16. The host system of claim 15 wherein the snapshot further includes a virtual device state of the PVRDMA device, the virtual device state comprising shadow copies of RDMA resources created by the PVRDMA VM.

17. The host system of claim 15 wherein the virtual device state includes a shadow copy of the physical queue pair, and wherein the shadow copy does not include the internal runtime state.

18. The host system of claim 15 wherein upon receiving the snapshot, the destination hypervisor:

invokes a third API exposed by a destination HCA of the destination host system for recreating, based on the queried queue pair state, the physical queue pair in a suspended state on the destination HCA, such that the recreated physical queue pair has the internal runtime state included in the queried queue pair state.

19. The host system of claim 18 wherein the destination hypervisor further:

invokes a fourth API exposed by the destination HCA for resuming operation of the recreated physical queue pair on the destination HCA.

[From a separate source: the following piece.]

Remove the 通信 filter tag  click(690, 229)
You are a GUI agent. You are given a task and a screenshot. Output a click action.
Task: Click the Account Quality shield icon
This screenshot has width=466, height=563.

20. The host system of claim 15 wherein the program code further causes the hypervisor to, upon determining that the PVRDMA VM was not successfully migrated to the destination host system:

invoke a third API exposed by the source HCA for resuming operation of the physical queue pair on the source HCA.

21. The host system of claim 15 wherein the PVRDMA VM carries out, using the PVRDMA device, RDMA communication with at least one bare-metal RDMA endpoint.